The binding of human growth hormone (hGH) and a naturally occurring variant of hGH (20K) to rat and rabbit liver membrane has been compared. The concentration of hormone causing half maximal displacement (ED50) of 125I-hGH from rat liver plasma membranes was 1.6 nM for hGH and 46 nM for 20K. The ED50 for hGH and 20 K against 125I-hGH binding to rabbit liver plasma membranes was 1.6 mM for hGH and 28 nM for 20K. Significant binding of 125I-20K did occur to rat and rabbit liver membranes but the relative capacities for 20K were 12 and 6 fold less in rat and rabbit liver membranes, respectively when compared to hGH. The competitive binding characteristics of 20K to pregnant rabbit liver membranes indicated lack of competition between bovine GH and 125I-20K for binding.
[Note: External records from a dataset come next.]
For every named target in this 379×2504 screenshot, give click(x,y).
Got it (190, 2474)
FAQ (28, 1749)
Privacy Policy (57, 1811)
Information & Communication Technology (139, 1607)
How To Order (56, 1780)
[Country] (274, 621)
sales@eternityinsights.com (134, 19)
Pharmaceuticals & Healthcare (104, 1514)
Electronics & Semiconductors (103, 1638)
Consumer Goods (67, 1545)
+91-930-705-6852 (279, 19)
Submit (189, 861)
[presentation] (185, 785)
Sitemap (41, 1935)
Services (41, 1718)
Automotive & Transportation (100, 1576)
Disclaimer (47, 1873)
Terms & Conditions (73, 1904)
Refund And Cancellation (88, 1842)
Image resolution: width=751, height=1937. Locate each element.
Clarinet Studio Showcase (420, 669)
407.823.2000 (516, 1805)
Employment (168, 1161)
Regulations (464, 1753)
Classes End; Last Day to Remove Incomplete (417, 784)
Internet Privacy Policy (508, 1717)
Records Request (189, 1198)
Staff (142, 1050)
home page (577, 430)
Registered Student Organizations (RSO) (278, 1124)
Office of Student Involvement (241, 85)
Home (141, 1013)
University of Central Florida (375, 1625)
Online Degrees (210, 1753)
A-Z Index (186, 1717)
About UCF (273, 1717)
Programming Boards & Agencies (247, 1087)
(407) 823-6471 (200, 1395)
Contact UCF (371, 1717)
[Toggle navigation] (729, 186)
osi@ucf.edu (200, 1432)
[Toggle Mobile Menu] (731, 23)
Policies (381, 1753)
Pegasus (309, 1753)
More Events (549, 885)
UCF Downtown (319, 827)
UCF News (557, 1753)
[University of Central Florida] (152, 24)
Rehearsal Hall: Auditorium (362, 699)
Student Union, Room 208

However, significant binding of 125I-20K to male rabbit liver membranes was present and displaceable by hGH and oPrl. We conclude that deletion of a portion of the hGH molecule (defined as residues 32-46) results in significant alterations in the binding characteristics of the molecule. This indicates primary or secondary involvement of this portion of the hGH molecules in the binding process and may define a portion of the binding domain for hGH.